Kimbrel helped Boston win the World Series, then turned down a $17.9 million qualifying offer from the Red Sox in November and waited.
And waited.
“I don’t think waiting around trying to find out who I’m going work for the next year has really been the hardest thing I’ve been through,” he said. “If anything, there’s blessings as well. Good to be home, spend time with family.”
Spring training came and went. And still the 31-year-old right-hander did not get an offer he liked.
“We kind of understood kind of how the lay of the land was going throughout the offseason, the offers we were getting, the offers we were not getting,” Kimbrel said. “I obviously had a lot of players reaching out, asking, ‘Hey what’s going on?’ I kind of had to stay in my shell a little bit and let this thing ride out.”
Kimbrel gets $10 million this year – a prorated share of his $16,173,913 listed salary – and $16 million in each of the following two seasons.
Chicago has a $16 million option for 2022 with a $1 million buyout, and the buyout price would increase by $1 million each for 53 or more games finished in 2020 and 2021. The option would become guaranteed if he has at least 110 games finished in 2021-22 combined, including a minimum 55 in 2021, and he does not have a non-temporary injury.
He has a full no-trade provision this year, and a limited no-trade provision for 2020 in which he must by this Oct. 31 designate eight teams he can’t be deal to without his consent.
Philadelphia 4, Cincinnati 2: Jay Bruce hit a two-run homer, Zach Eflin threw 6 1/3 sharp innings and the Philadelphia Phillies beat the Cincinnati Reds 4-2 Friday night.
Bruce already has four homers in four games with the NL East-leading Phillies after hitting 14 for Seattle before he was acquired in a trade last week.
Joey Votto hit a solo shot for the Reds, who have dropped four of five.
American League
Tampa Bay 5, Boston 1: Yonny Chirinos pitched two-hit ball for eight scoreless innings and the Tampa Bay Rays stopped Boston’s four-game winning streak, beating the Red Sox, 5-1.
Kevin Kiermaier homered and drove in four runs and Ji-Man Choi also homered for the Rays, who didn’t need much offense to front Chirinos in the longest outing of his career.
Chirinos (7-2) had never gone more than 7 1/3 innings before stifling the Red Sox. He cruised through the first five innings on just 50 pitches and didn’t allow a baserunner or hit until the sixth.
Cleveland 5, N.Y. Yankees 2: Carlos Santana’s two-run homer in the sixth inning helped rookie Zach Plesac get his first major league win and sent the Cleveland Indians to a 5-2 win over the New York Yankees, who welcomed back shortstop Didi Gregorius on Friday night.

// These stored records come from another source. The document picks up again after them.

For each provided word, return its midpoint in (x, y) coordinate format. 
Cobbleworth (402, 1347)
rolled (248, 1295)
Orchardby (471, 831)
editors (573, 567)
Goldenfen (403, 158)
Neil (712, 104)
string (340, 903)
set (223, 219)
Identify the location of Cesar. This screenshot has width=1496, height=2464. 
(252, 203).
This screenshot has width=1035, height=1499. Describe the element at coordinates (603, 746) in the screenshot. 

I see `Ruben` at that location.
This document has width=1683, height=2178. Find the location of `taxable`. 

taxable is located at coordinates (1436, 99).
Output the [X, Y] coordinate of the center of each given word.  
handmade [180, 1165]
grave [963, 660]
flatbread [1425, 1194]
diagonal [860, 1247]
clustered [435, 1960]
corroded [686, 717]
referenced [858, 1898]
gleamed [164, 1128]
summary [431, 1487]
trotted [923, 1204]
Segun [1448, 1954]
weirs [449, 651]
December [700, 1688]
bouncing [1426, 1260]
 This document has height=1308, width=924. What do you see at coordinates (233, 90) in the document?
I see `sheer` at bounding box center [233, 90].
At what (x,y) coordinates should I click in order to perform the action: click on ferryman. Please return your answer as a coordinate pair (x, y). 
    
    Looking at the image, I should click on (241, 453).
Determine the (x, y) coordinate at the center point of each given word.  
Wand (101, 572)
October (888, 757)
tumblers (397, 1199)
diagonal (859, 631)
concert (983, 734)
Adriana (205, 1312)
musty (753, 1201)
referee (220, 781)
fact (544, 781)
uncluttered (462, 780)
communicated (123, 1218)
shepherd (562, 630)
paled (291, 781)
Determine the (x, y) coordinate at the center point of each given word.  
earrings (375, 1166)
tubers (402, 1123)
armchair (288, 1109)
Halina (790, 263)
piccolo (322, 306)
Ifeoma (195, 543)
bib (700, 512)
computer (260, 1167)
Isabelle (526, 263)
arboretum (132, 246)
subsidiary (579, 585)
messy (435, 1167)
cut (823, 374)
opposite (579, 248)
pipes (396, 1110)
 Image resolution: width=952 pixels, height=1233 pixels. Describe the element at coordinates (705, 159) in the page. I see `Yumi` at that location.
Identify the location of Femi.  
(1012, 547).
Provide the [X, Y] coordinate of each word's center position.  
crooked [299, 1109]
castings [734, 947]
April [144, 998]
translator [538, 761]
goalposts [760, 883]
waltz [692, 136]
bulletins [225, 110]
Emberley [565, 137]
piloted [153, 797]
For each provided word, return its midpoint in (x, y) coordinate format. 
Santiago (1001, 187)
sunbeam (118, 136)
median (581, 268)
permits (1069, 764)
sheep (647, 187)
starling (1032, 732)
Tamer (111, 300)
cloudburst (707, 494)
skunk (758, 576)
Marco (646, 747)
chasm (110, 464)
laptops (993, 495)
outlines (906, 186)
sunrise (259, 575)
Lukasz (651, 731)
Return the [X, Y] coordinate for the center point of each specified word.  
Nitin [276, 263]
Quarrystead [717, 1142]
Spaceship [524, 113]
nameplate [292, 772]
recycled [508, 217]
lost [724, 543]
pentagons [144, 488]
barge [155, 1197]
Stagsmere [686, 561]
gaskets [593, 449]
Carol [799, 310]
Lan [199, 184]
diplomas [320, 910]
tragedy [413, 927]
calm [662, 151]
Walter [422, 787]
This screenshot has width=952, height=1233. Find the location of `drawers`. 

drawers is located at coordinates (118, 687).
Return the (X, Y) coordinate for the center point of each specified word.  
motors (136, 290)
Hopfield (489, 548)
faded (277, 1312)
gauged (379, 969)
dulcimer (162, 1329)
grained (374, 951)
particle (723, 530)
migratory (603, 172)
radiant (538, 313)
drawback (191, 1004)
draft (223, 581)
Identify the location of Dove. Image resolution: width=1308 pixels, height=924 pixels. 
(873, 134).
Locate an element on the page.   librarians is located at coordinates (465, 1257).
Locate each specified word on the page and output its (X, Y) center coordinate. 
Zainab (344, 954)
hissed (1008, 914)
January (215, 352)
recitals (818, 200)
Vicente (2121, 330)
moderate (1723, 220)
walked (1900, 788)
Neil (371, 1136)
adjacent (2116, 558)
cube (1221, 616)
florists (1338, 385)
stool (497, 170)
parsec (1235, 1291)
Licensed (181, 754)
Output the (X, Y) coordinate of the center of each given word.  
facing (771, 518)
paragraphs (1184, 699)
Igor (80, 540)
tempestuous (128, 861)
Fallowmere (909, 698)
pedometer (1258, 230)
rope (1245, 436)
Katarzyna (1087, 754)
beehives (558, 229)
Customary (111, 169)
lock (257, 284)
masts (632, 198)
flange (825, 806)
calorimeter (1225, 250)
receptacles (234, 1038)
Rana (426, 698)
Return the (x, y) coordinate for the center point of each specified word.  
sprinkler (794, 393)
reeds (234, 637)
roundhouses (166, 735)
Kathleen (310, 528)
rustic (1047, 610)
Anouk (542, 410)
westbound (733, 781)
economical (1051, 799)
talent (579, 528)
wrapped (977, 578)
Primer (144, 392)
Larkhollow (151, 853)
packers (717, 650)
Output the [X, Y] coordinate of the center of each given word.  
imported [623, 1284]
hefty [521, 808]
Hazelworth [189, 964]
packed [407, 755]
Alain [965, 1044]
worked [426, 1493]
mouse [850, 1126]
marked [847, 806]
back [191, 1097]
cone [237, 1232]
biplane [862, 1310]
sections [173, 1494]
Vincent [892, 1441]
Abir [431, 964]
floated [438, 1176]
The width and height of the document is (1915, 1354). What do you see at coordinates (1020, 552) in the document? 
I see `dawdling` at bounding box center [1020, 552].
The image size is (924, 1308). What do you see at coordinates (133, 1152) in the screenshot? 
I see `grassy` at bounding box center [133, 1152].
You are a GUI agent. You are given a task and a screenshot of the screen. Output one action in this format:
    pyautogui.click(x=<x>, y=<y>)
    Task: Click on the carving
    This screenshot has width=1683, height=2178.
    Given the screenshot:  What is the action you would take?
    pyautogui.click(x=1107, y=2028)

Santana broke a 2-all tie by connecting on a change-up from Domingo German (9-2), trying to become baseball’s first 10-game winner.
Making just his third start, Plesac (1-1) settled down after a few anxious innings and stifled the AL East’s top team. The Yankees, who are just 1-3 so far on a six-game trip, managed just six hits – and only two after the third – in seven innings against the right-hander and nephew of former major leaguer Dan Plesac.